April 27, 2012
On Fri, Apr 27, 2012 at 04:12:25AM +0200, Matt Peterson wrote:
> On Friday, 27 April 2012 at 01:35:26 UTC, H. S. Teoh wrote:
> >When I get the time? Hah... I really need to get my lazy bum back to working on the new AA implementation first. I think that would contribute greater value than optimizing Unicode algorithms. :-) I was hoping *somebody* would be inspired by my idea and run with it...
> 
> I actually recently wrote a lexer generator for D that wouldn't be that hard to adapt to something like this.

That's awesome! Would you like to give it a shot? ;-)

Also, I'm in love with lexer generators... I'd love to make good use of your lexer generator if the code is available somewhere.


T

-- 
Nothing in the world is more distasteful to a man than to take the path that leads to himself. -- Herman Hesse
April 27, 2012
On Thu, Apr 26, 2012 at 09:55:54PM -0400, Nick Sabalausky wrote: [...]
> Crazy stuff! Some of them look rather similar to Arabic or Korean's Hangul (sp?), at least to my untrained eye. And then others are just *really* interesting-looking, like:
> 
> http://www.omniglot.com/writing/12480.htm http://www.omniglot.com/writing/ayeri.htm http://www.omniglot.com/writing/oxidilogi.htm
> 
> You're right though, if I were in charge of Unicode and tasked with handling some of those, I think I'd just say "Screw it. Unicode is now depricated.  Use ASCII instead. Doesn't have the characters for your langauge? Tough! Fix your language!" :)

You think that's crazy, huh? Check this out:

	http://www.omniglot.com/writing/sumerian.htm

Now take a deep breath...

... this writing was *actually used* in ancient times. Yeah.

Which means it probably has a Unicode block assigned to it, right now. :-)


> > When I get the time? Hah... I really need to get my lazy bum back to working on the new AA implementation first. I think that would contribute greater value than optimizing Unicode algorithms. :-) I was hoping *somebody* would be inspired by my idea and run with it...
> >
> 
> Heh, yea. It is a tempting project, but my plate's overflowing too. (Now if only I could make the same happen to bank account...!)
[...]

On the other hand though, sometimes it's refreshing to take a break from "serious" low-level core language D code, and just write plain ole normal boring application code in D. It's good to be reminded just how easy and pleasant it is to write application code in D.

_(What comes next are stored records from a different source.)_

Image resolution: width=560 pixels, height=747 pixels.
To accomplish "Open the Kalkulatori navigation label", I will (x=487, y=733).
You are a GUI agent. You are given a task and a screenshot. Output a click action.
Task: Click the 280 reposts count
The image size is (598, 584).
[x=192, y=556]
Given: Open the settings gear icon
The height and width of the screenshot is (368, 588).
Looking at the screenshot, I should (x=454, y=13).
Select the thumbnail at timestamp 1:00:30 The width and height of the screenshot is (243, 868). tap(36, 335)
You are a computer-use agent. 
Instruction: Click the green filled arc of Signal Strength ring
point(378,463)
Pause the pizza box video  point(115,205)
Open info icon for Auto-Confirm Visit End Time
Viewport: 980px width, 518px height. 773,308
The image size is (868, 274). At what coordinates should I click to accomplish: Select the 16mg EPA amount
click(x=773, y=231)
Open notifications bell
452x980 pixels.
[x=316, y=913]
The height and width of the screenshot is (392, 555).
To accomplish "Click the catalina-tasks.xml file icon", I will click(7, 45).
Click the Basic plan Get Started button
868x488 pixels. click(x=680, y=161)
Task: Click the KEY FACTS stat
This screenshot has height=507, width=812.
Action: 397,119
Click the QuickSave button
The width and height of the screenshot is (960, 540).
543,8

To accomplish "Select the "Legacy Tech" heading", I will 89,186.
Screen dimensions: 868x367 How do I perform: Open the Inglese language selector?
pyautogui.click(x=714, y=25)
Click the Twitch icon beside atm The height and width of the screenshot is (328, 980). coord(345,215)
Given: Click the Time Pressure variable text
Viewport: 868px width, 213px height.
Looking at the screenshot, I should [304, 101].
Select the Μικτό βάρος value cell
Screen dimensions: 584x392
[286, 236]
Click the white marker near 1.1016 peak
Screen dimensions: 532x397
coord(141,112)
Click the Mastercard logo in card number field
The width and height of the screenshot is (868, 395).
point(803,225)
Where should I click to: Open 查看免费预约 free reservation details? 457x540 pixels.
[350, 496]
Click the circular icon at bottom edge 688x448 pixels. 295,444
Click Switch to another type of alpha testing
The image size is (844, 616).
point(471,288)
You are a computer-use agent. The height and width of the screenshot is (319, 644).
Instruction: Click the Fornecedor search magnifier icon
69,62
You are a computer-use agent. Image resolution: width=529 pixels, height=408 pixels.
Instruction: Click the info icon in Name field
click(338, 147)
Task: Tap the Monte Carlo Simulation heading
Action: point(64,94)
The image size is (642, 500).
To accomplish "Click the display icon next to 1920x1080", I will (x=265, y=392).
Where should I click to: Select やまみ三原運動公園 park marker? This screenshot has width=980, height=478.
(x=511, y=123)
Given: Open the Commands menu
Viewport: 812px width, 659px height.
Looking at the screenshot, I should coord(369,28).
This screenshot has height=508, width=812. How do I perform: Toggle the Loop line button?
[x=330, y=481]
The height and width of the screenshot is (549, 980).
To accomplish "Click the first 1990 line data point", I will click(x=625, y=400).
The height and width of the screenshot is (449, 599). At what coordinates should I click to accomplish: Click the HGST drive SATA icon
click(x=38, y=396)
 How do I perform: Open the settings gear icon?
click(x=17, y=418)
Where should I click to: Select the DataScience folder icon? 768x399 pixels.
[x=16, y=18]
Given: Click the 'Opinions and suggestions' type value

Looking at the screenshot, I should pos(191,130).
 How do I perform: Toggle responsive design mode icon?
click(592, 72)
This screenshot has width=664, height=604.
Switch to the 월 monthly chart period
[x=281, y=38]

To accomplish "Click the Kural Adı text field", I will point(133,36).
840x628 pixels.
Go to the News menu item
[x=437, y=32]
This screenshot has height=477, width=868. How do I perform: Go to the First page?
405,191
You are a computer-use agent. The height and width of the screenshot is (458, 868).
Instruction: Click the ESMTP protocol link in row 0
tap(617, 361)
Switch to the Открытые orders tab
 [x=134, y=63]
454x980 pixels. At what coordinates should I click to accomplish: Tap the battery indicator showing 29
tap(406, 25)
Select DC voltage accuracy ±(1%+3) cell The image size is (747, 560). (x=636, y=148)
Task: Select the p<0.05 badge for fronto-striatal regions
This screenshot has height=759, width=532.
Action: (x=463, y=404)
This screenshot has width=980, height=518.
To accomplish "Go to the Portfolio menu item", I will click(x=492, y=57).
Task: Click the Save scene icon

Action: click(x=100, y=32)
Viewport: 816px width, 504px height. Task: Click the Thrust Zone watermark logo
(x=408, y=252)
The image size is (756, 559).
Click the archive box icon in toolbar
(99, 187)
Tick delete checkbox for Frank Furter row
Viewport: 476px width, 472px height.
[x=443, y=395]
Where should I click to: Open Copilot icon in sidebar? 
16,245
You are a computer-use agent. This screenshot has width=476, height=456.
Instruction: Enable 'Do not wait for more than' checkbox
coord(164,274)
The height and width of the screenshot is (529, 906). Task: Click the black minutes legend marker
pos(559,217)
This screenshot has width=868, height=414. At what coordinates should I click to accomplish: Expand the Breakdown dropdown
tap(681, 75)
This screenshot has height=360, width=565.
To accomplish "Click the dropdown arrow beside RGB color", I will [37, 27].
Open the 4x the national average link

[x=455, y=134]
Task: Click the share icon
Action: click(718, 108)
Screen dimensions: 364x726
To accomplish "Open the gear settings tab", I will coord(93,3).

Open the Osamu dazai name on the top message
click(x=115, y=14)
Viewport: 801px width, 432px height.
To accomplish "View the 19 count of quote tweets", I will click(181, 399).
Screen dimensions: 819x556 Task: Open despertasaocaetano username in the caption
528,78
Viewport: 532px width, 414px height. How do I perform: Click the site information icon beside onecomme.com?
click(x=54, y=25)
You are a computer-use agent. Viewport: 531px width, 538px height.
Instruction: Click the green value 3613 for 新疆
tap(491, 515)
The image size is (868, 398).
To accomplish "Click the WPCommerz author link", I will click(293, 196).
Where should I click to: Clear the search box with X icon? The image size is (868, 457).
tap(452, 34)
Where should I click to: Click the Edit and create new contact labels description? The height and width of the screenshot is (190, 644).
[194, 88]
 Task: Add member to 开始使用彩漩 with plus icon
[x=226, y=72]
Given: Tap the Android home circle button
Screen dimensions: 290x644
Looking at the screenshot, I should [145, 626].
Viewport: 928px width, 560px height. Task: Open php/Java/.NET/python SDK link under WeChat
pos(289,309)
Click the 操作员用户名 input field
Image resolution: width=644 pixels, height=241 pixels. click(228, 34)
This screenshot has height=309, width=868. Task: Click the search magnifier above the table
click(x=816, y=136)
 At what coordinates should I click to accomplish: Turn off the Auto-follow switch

For example, just today I was playing around with a regex-based version of formattedRead: you pass in a regex and a bunch of pointers, and the function uses compile-time introspection to convert regex matches into the correct value types. So you could call it like this:

	int year;
	string month;
	int day;
	regexRead(input, `(\d{4})\s+(\w+)\s+(\d{2})`, &year, &month, &day);

Basically, each pair of parentheses corresponds with a pointer argument; non-capturing parentheses (?:) can be used for grouping without assigning to an item.

Its current implementation is still kinda crude, but it does support assigning to user-defined types if you define a fromString() method that does the requisite conversion from the matching substring.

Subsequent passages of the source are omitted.